Während Felipe Quispe die Ausweisung „aller Juden, Kroaten und Libanesen“ fordert – in Anspielung auf die Herkunft vieler Führungspersönlichkeiten aus Santa Cruz – will Evo Morales hinter der Bewegung im Osten „oligarchische Machenschaften“ erkannt haben. „Wir sind 300.000 Oligarchen“ antworteten die selbstbewussten autonomistas. In dieser Diskussion spielt die Regierung Mesa eher eine Zuschauerrolle. Sie versucht, wie eine Trapezkünstlerin die Zeit zu überbrücken, bis eine dieser Seiten das Machtspiel für sich entscheiden kann. Alle hoffen, dass die Entscheidung mit der Verfassungsgebenden Versammlung kommen wird, wann immer diese auch stattfindet. Spätestens 2007 wird es soweit sein, dass beide Blöcke sich zur Wahl stellen.
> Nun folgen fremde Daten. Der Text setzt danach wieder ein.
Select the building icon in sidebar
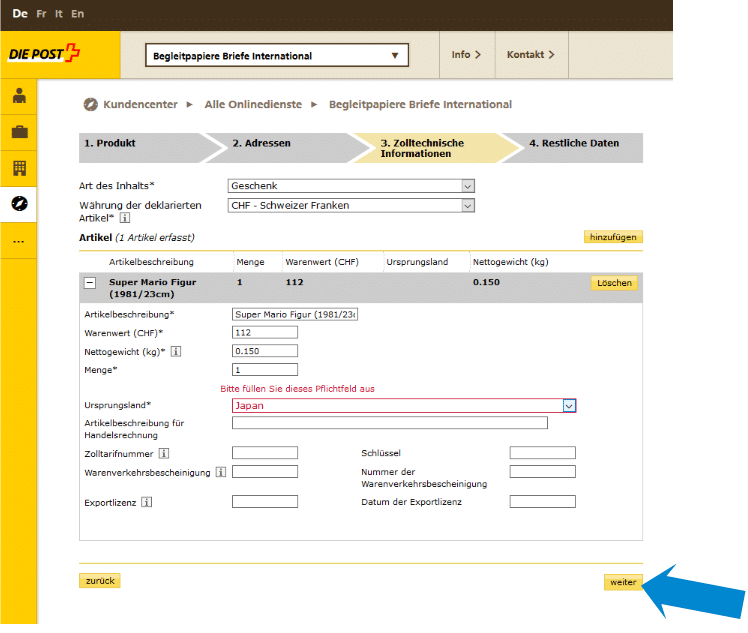This screenshot has width=748, height=633. point(19,167)
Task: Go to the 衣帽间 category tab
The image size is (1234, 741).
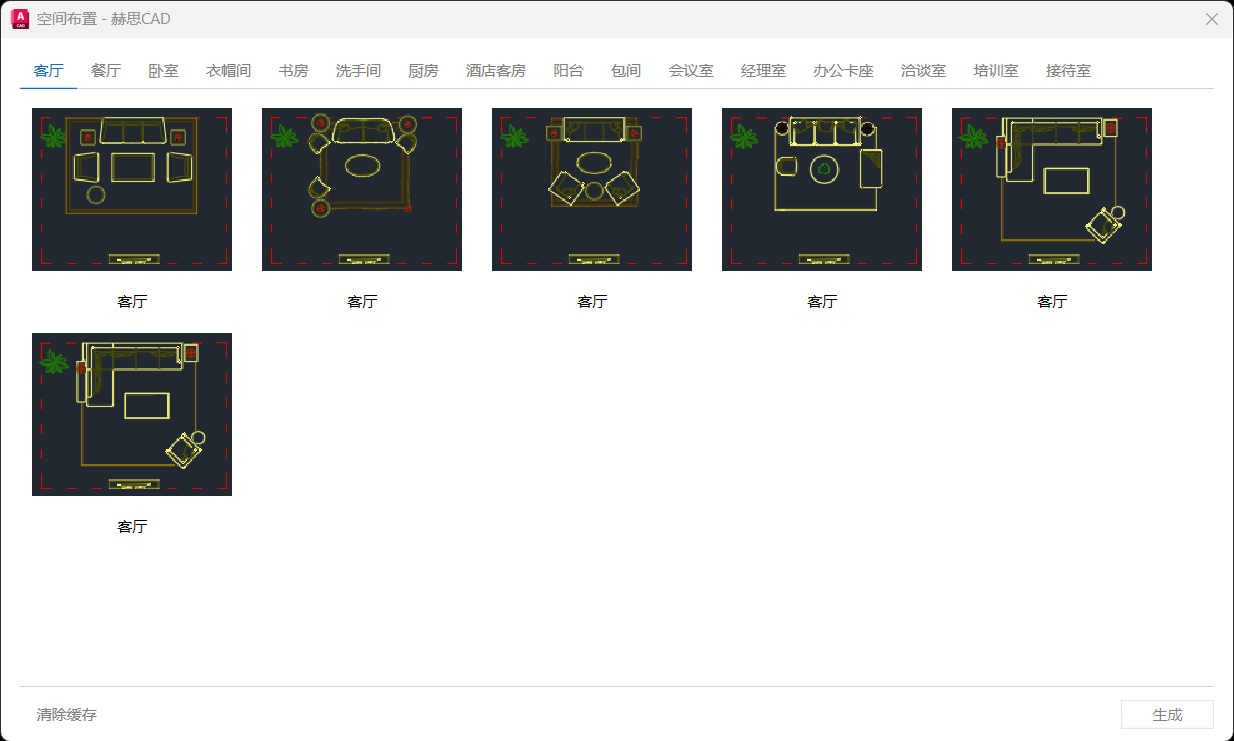Action: point(228,71)
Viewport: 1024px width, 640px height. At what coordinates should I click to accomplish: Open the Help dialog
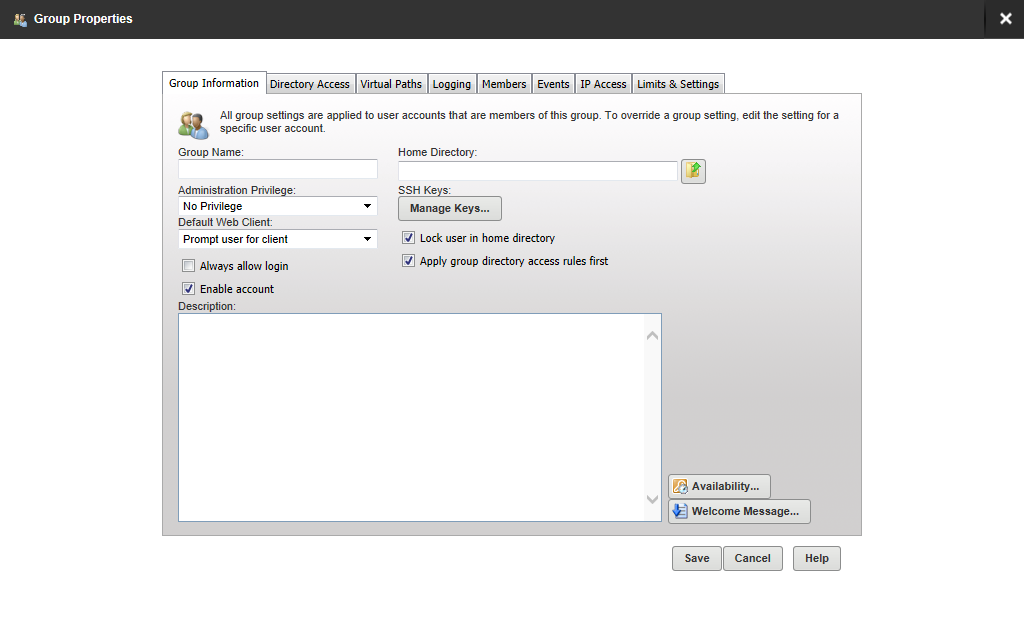point(816,558)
Bis dahin wird Mesa noch öfters nachgeben müssen. Denn er hat bewusst darauf verzichtet, eigene Entscheidungen mit Gewalt durchzusetzen. Das wissen beide Seiten und versuchen so, die jeweils eigene Position so weit wie möglich zu stärken, um am Ende als Sieger dazustehen. Es gibt keine Agenda der Regierung, sondern lediglich Forderungskataloge der KontrahentInnen. Mesa steht dazwischen, muss beide Seiten bedienen und kann nur abwarten.